Metadata-Version: 2.4
Name: ocarinalabs-harbor-ext
Version: 0.1.0
Summary: Ocarina Labs' Harbor extension — adversarial probes for benchmark integrity.
Author-email: Ocarina Labs <hello@ocarinalabs.com>
License: MIT
Project-URL: Homepage, https://github.com/ocarinalabs/harbor-ext
Project-URL: Repository, https://github.com/ocarinalabs/harbor-ext
Project-URL: Issues, https://github.com/ocarinalabs/harbor-ext/issues
Keywords: harbor,harbor-framework,adversarial,benchmark,agent,quaver,ocarina,evaluation,safety
Classifier: Development Status :: 4 - Beta
Classifier: Intended Audience :: Developers
Classifier: Intended Audience :: Science/Research
Classifier: License :: OSI Approved :: MIT License
Classifier: Operating System :: OS Independent
Classifier: Programming Language :: Python :: 3
Classifier: Programming Language :: Python :: 3.12
Classifier: Programming Language :: Python :: 3.13
Classifier: Topic :: Scientific/Engineering :: Artificial Intelligence
Requires-Python: >=3.12
Description-Content-Type: text/markdown
License-File: LICENSE
Requires-Dist: harbor>=0.5.0
Provides-Extra: dev
Requires-Dist: pytest>=8.0; extra == "dev"
Requires-Dist: pytest-asyncio>=0.23; extra == "dev"
Requires-Dist: ruff>=0.6; extra == "dev"
Dynamic: license-file

# ocarinalabs-harbor-ext

Ocarina Labs' Harbor extension. Adversarial probes for benchmark integrity, packaged for stock `harbor>=0.5.0`.

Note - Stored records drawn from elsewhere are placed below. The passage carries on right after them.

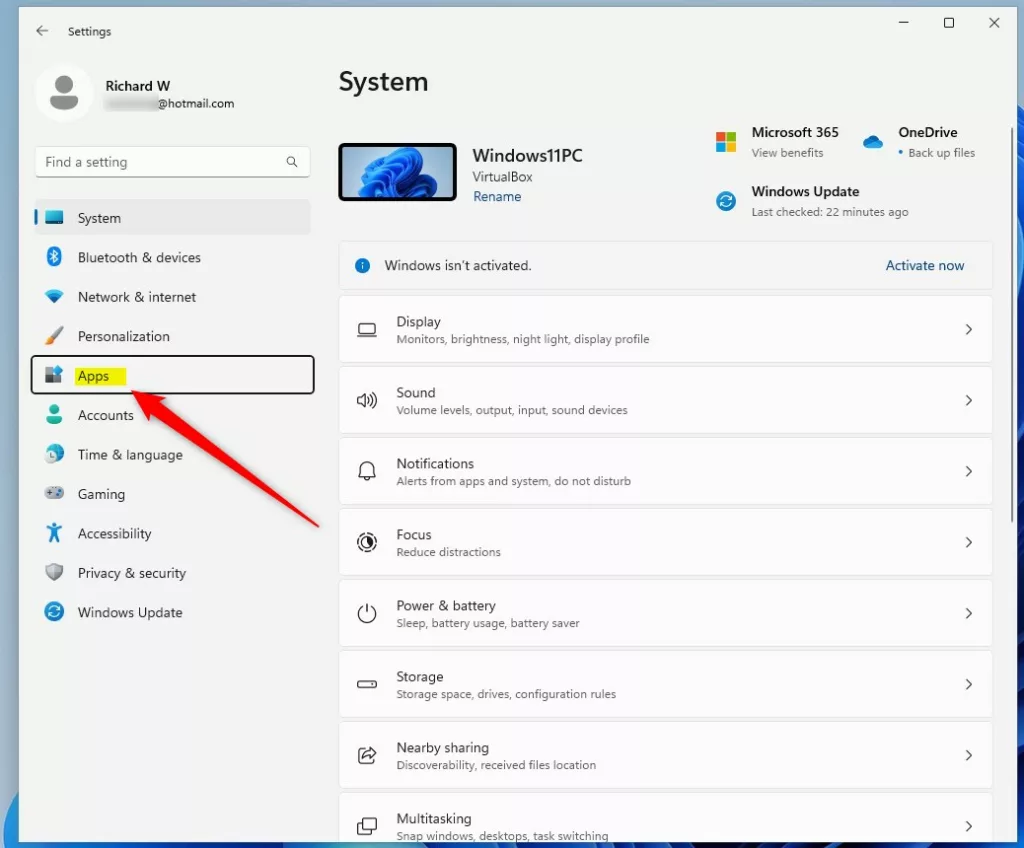Screen dimensions: 1024x848
Task: Click the Personalization paintbrush icon
Action: coord(53,336)
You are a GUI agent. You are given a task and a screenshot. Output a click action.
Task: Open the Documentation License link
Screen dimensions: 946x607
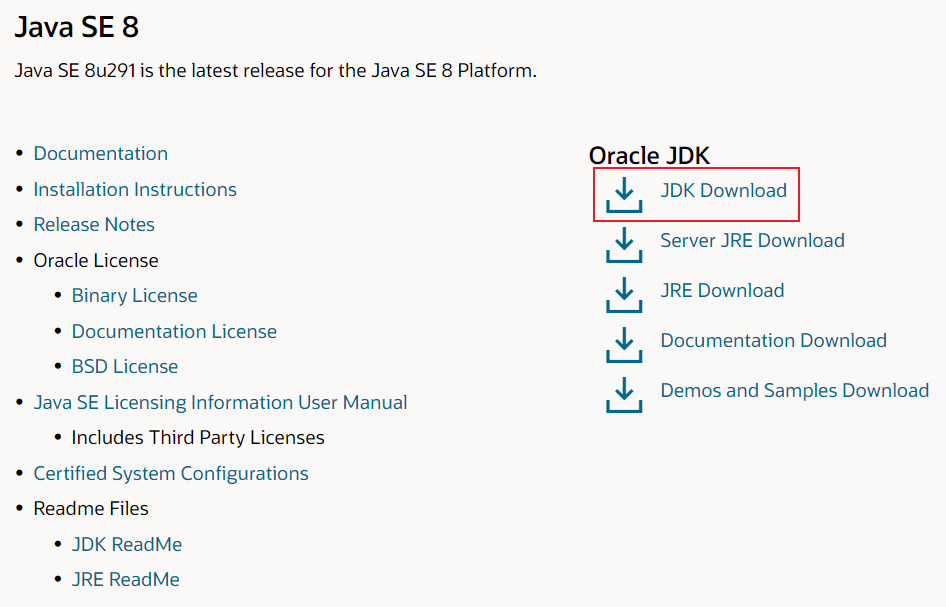tap(174, 331)
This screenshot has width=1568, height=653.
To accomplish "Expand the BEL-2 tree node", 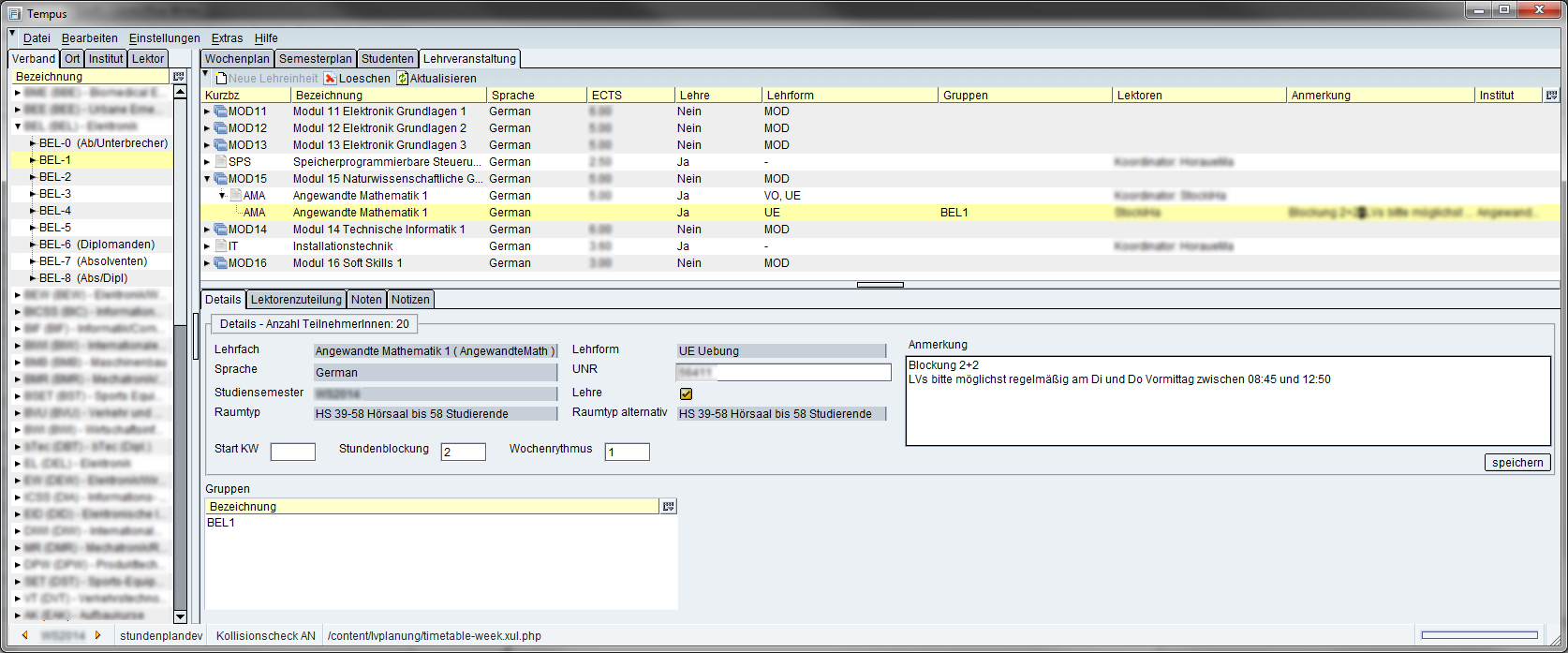I will [x=33, y=177].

These probes implement the four adversarial archetypes from UC Berkeley's ["How we broke top AI agent benchmarks"](https://rdi.berkeley.edu/) audit — null-agent, output-echoing, judge-injection, and state-tampering — as loadable Harbor agents. A benchmark that credits any of these above-floor is not publication-ready.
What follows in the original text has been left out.